Table Top

Game Night Post Sickness

Now, if you’re reading this years down the line, this might be the norm, or it could be something that isn’t even in your mind. Right now, though, we’re in the midst of the Covid-19 Pandemic with places having flattened the curve of the infection and now starting to reopen. That means that people are talking about game nights and now that might work on places like The Dice Tower Facebook group or Board Game Geeks forums. I wanted to write something about this, kind of as a suggestion list, for how you can create a gaming situation that can reduce the spread of a disease.

Image Source: Gamewright

There are some games out there that are high contact games. Everyone is using the same cards, pieces, pool of resources, and things are just getting touched quite often. A couple of examples of this would be 7 Wonders or Sushi Go Party! where you are passing hands of cards for a draft. Classic games like Monopoly or Clue where you are passing dice and money or cards around, or Scrabble where you are drawing tiles out of the same bag, all of these are going to have more cross contamination potential. Now, we don’t know the precise likelihood of transmitting this disease that way, you’re definitely at more risk just sitting around the table and being in proximity. But if you’ve taken precautions, people are wearing masks, these wouldn’t be your ideal game options.
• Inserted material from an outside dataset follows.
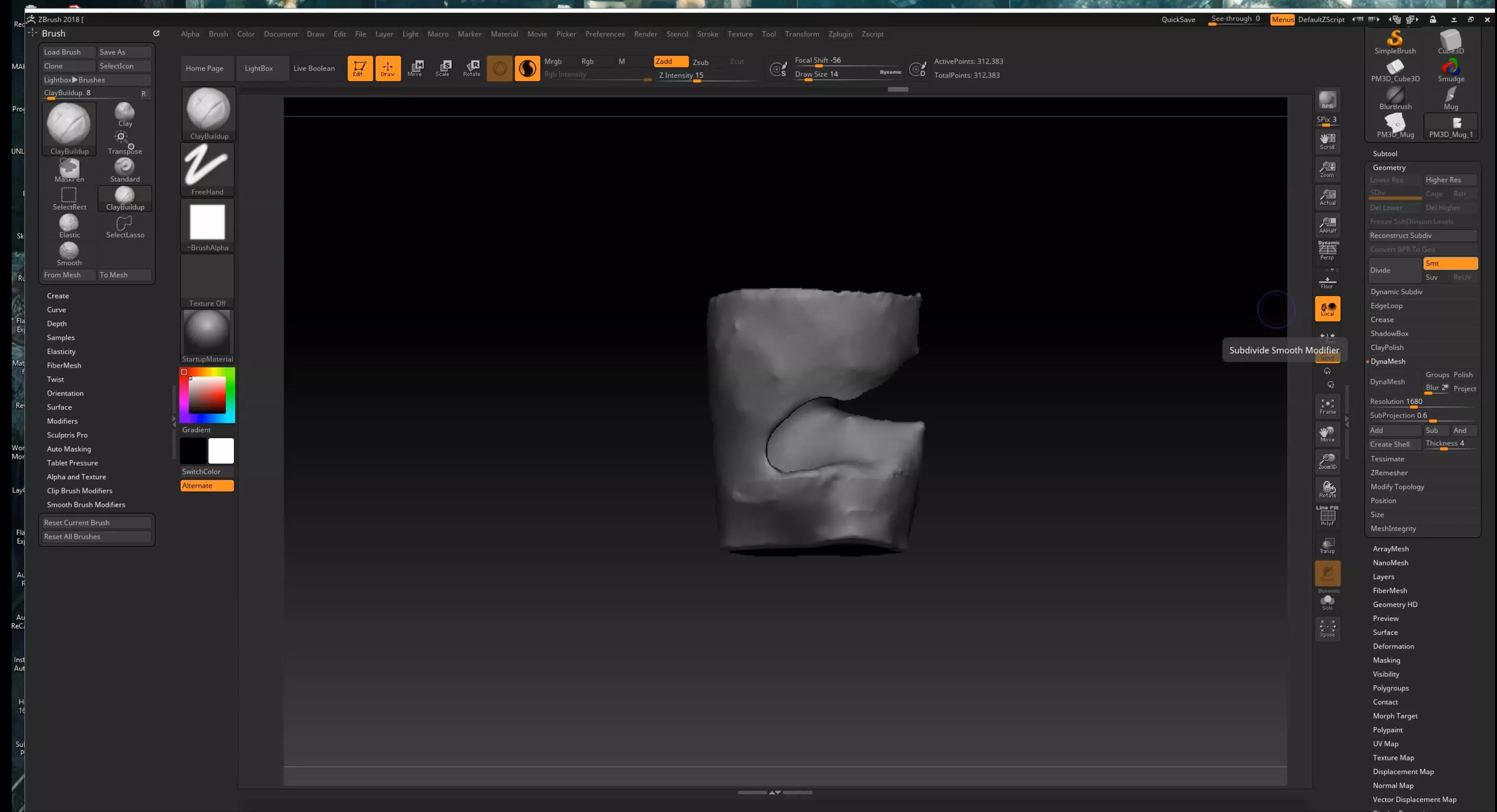
Task: Click the Frame view icon
Action: pos(1327,406)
Instead lets look at games that have limited amounts of contact or potentially no contact.

The first genre of game that makes a lot of sense is roll and write games. Now, not all roll and write games work in this situation. Yahtzee has communal dice that are shared. However, Yahtzee has standard six sided dice, so, if you’re like me, you have plenty of six sided dice lying around for dice for everyone. But more so the roll and write games that are using a communal pool for placing. So games like Welcome To…, Criss Cross, and Second Chance, one person is rolling the dice or flipping the cards that everyone is using for a given round of the game. All you’ll end up with as points of contact as the player sheets and possibly writing utensils. However, I’ve laminated mine, so it’d be easy to wipe those off and the dry erase markers as people are taking them. Even if you haven’t laminated them, a pencil and a piece of paper as single points of contact isn’t bad for a game.

Image Source: Amazon

I’d also say that some party games work. Now, some, Catch Phrase or the likes where you are passing something around in a circle won’t work well. But there are others that have a similar roll and write amount of contact. I think that there are ways you can make something like Wits & Wagers work, where instead of having everyone sort and people grabbing random dry erase boards back, you put your own guess in the right spot, numerically and then take it back at the end of the round. Scattergories is another one that would work as you are coming up with answers. If your game is set-up well with the sheets and category lists already in the folder, there would be limited to no contact if you let a single person roll.

Finally, there are some other games that just don’t have much interaction in the game. A few that pop into my head are games like Dice Throne where each character has it’s specific deck, specific cards, and specific player board. So there is no reason to touch the other person’s cards. Skulk Hollow actually has some of that with the two asymmetric sides. While they react and interact with each other, that is only as a game play mechanic, not something that is physically done. Even something like Photosynthesis, which has a shared board, but you only are ever dealing with your own trees on that board. If you have one person who moves the sun around, and you lay out the point chips so that only one person is touching them, it’d be quite easy to have little to no interaction.

Image Source: Board Game Geek

Now, the simplest way would be to play the games digitally. As I said, the proximity to people is going to be the bigger thing than the interaction of the game components for your likelihood to catch a disease. Even when there isn’t something like Covid-19 going around, it’s very often that “con-crud” will happen as big gaming conventions where a group of people get sick from being there. And that’s not because of interactions with games or anything, it’s about being around the people. But, if you are concerned about the physical interaction with the components of the game, there are certainly options out there that you can try when playing.

I think the final and best piece of advice I can give for getting games back to your table and starting up gaming after illness is going around, whether it’s the seasonal flu or something like Covid-19, if you’re worried about exposure but you still want to game in person, limit the amount of people you see. Don’t go to the game night at the local FLGS (Friendly Local Game Store), or don’t have your normal fifteen people over, instead, invite a couple or a couple of people to game with and do that a few times with the same people, then you’ve limited your points of contact to the possible infection. That, more than finding those multiplayer low component interaction games is going to make a difference, but those low interaction games won’t hurt either. And then just clean surfaces once people have left, there’s not going to be any ways to completely eliminate risk, but you can be smart about limiting it.

What ideas do you have to starting up your board game night around when people have been sick? Are there any games that don’t require component interaction that you’d play?